The command and control approach to parenting works until it doesn’t. There comes a point when most children (if they are healthy) rebel against this. Or, if they don’t rebel, they just learn to go underground so that they can get their needs met. Many parents are shocked when their well behaved child suddenly declares…. “You can no longer tell me what to do!” Shocked and fearful, the parent might respond with an idle threat. “Do as I say or….” Have you ever noticed that when you use idle threats with kids, they do it back to you? “Yeah, well if you do that, I’ll do this…” Sometimes parents wind up an idle threat to an actual punishment. Many parents believe that if they bark out that threat then, in order to keep respect, they have to follow through. You won’t get respect, you’ll get resentment and more negativity. So what do you mean by work? That your control forces your child to be obedient, to conform? This does not build a child’s sense of self, self-discipline or an ability to embrace responsibility wholeheartedly. It might only work in the moment to get obedience but the cost will be devastating.
Punishment and reward actually keep kids stuck at a lower level of moral development. If a child does something wrong and you issue a punishment, especially one that isn’t fair and done with anger, the child is not left to think about his behaviour. Instead, the negative experience takes over any learning or caring. The punishment clears the ledger book. No need to reflect or feel any healthy remorse.

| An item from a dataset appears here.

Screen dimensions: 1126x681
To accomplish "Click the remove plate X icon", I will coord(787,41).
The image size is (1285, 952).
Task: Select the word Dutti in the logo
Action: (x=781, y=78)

The higher road is being able to have discussions. Conversations that listen to the child’s point of view, experience and feelings, developing trust and closeness. This helps children develop a sense of self and nurtures growth. When they trust us, they learn that we have their best interest at heart so when we state a concern or make a request, they don’t rebel. When people say, effective communication doesn’t work with kids they are missing the bigger picture. It teaches kids social skills; it helps them understand their feelings and yours. It takes them to a higher level of moral development where they consider their feelings, other people’s feelings and why limits exist. Take the higher road with parenting and you will see cooperation, harmony, and a self-disciplined child.